After more than seven innings of jumping as if their shoes had caught fire, dancing like their pants were quite literally full of ants and casually throwing limbs in every direction anatomically possible, both my kids and our friends’ kids wound up on the big screen. They were jubilant.
Also, the Orioles won — which isn’t something we can say a lot these days.
But it was those few seconds of stadium-wide glory that really stuck with our girls on the way home: “I can’t believe I was on the screen.” When we went around our dinner table to check in on everyone’s favorite part of the day, showing up on the jumbotron was far and away the highlight.
I’m no expert in appearing on the big screen at sporting events. I suffer from not being an adorable, energetic child and from also not appearing terribly interested in the event at hand. I understand that to be a lethal combination for anyone trying to make it onto the screen.
But we knew how to coach the kids: “Look happy! Look excited! Keep jumping! Dance!” In short, exude joy.
It’s a funny thing to try and catch the attention of a camera operator on the far side of a ballpark by the sheer ferocity of your joyful disposition. It’s no wonder I didn’t make the cut. But the job of the camera operator — of the whole production team, in fact — is to be on the lookout for such displays of unbridled delight. After all, they have to put something on that enormous television. Better to fill the time showcasing happy fans.
But there’s something more going on here, I think. Something worthy of our reflection. What does it mean to send out this kind of joy into the world, knowing that someone is looking for it? What does it mean to be on the lookout for such joy, knowing it’s your job to transmit that happy sight to others? What does it mean, in short, to be part of the joy-filled supply chain?
This supply chain means a lot of things, not the least of which is that we all have a role. Are we the ones dancing and singing, sending joy into the world for others? Are we the ones responsible for spotting that joy, for gathering it up and transmitting it to where it needs to be? Or perhaps we’re the ones sitting in the stands in need of a joy-filled injection. We send joy; we receive joy. We do the work of embodying joy so that others may feel what we ourselves try to manifest.
The world is a hard place, you say in response. And I don’t feel very joyful. That’s fair; I understand. But here’s the thing: Our proverbial supply chain can transmit any number of virtues.
I wonder, then, if joy is too hard to summon forth, we might instead turn to hope. Can we find in our beings that foundational virtue? Can we send it out into the world, knowing that there are so many people near and far who need to see it? And not just see it, not just receive a signal, but feel in their very souls that we’re all in this together, that we still go to God together, that we still look for God’s Spirit at work and still strive to build up God’s vision, that the people of God continue to hope “because the love of God has been poured out into our hearts through the holy Spirit that has been given to us” (Rm 5:5). And so we don’t simply sit and hope but we get up and love and serve — and we do so joyfully.

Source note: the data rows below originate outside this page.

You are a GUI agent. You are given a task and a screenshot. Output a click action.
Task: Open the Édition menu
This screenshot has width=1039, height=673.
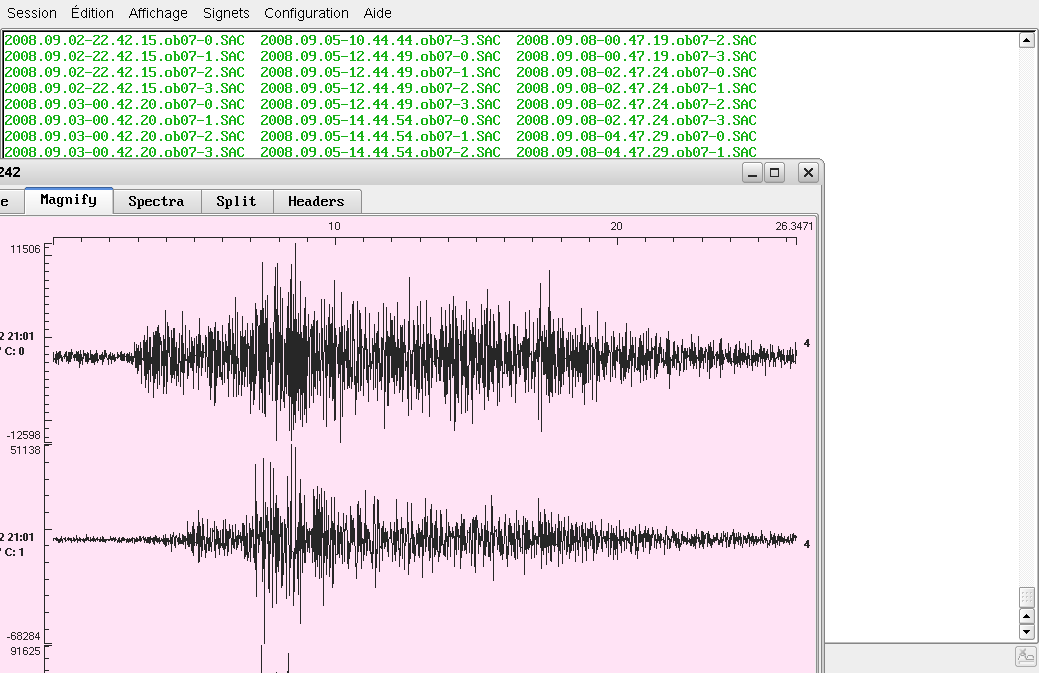click(x=92, y=13)
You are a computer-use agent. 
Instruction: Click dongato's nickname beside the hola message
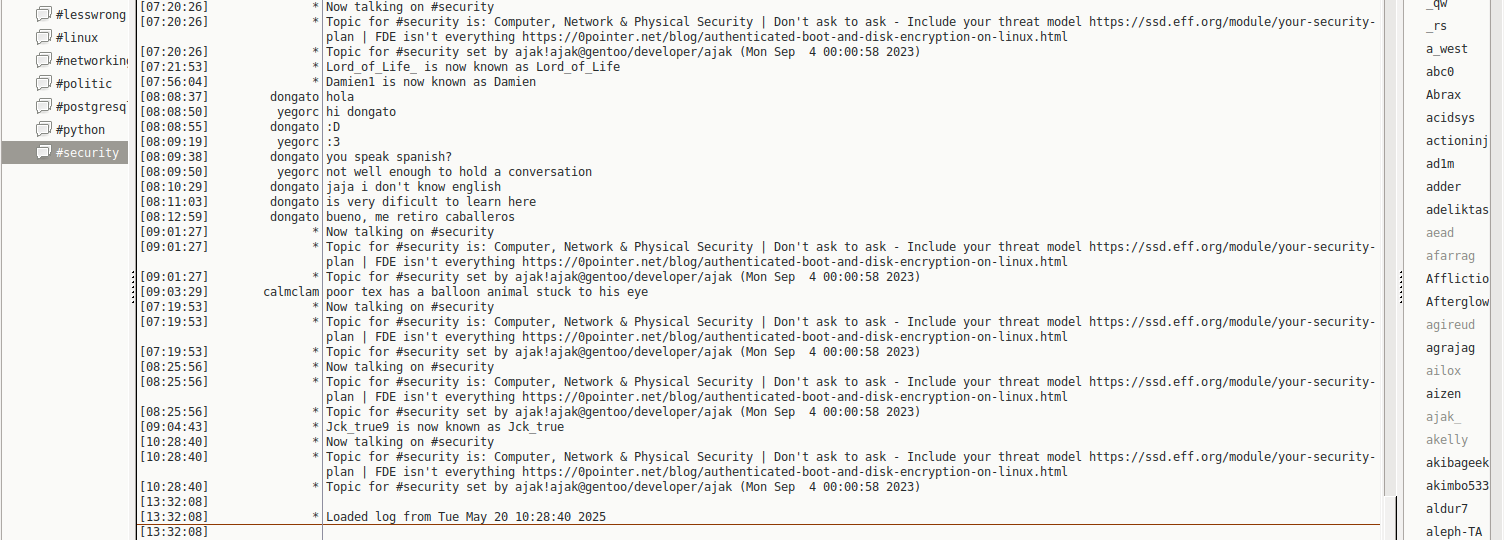294,97
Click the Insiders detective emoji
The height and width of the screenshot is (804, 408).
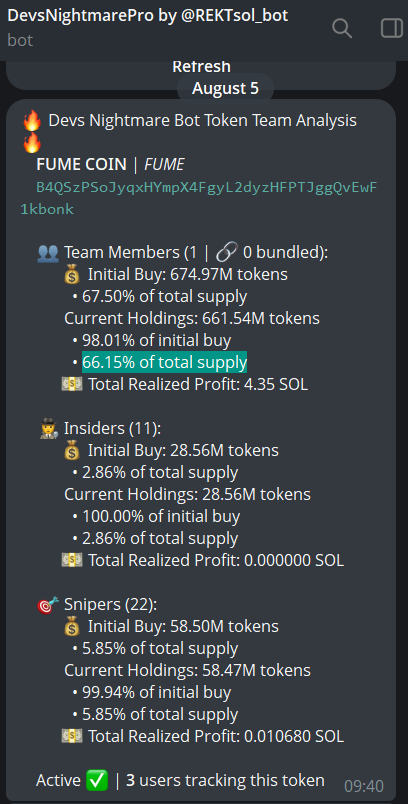pyautogui.click(x=49, y=429)
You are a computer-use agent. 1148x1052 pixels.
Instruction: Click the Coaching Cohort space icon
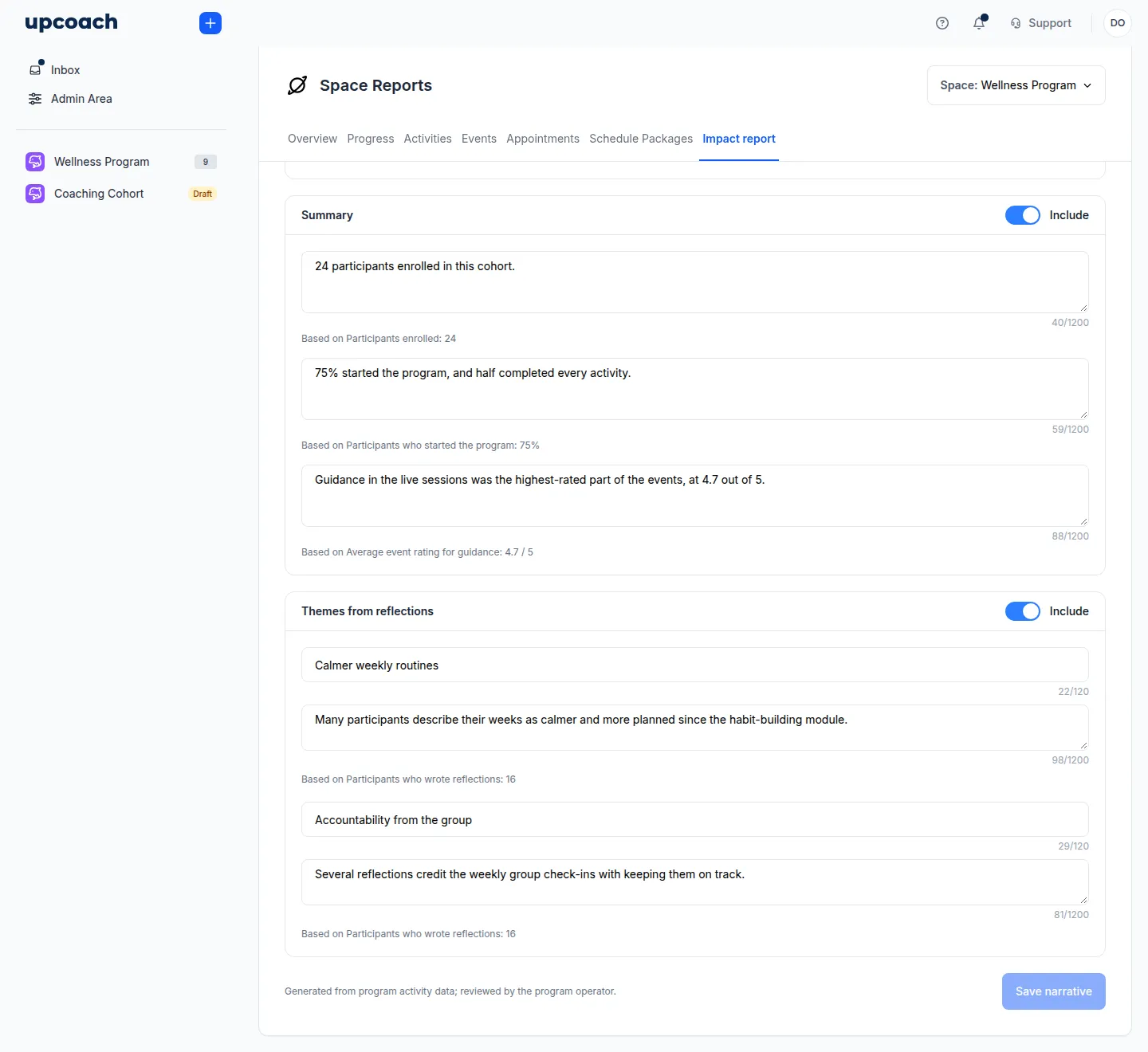[35, 194]
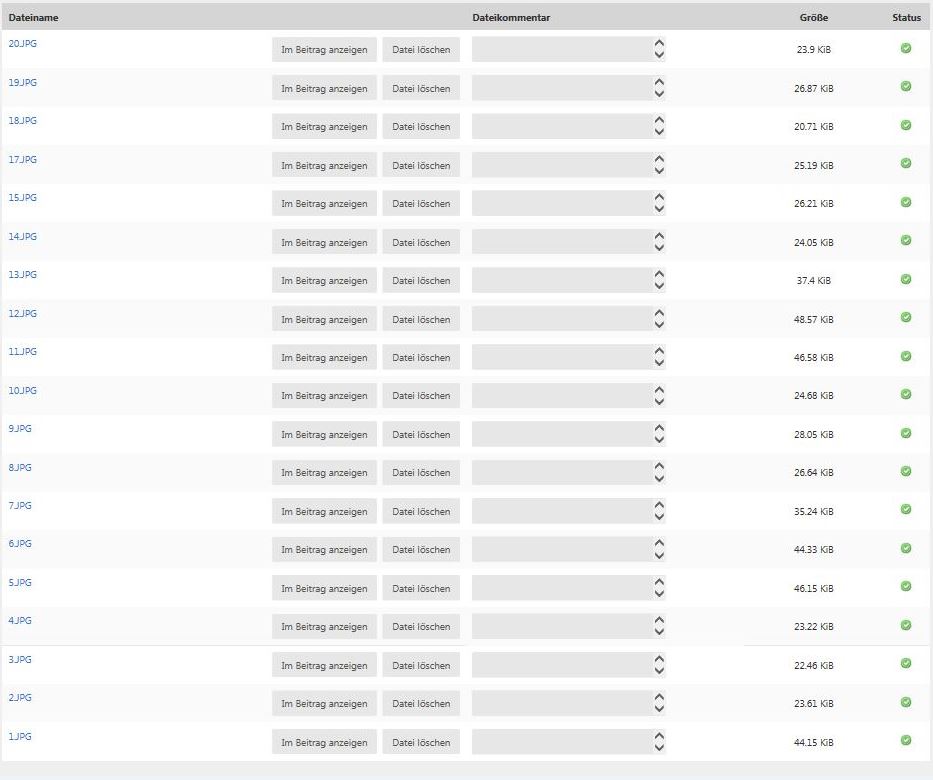Click the down arrow in 18.JPG comment box

[x=658, y=133]
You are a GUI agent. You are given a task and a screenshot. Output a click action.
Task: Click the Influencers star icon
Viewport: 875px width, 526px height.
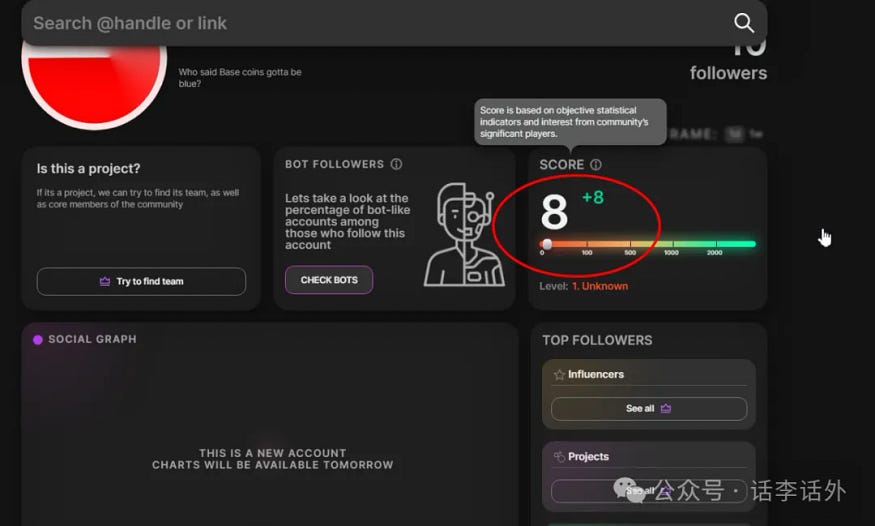559,375
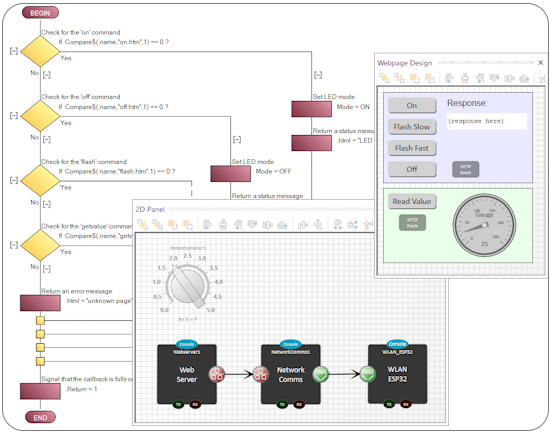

I wonder, then, if in the home team’s stadium in the Kingdom of God our own faces might show up on the holiest of jumbotrons to show that we continue to muddle onward, that we show joy and hope and all the rest to stir our own souls and those of others along our shared path toward God’s dream.
I’ll wager that if we do this work, if we showcase joy and hope for the good of others and our own consolation, that our holy effort — and its fruits — will be our favorite part of the day.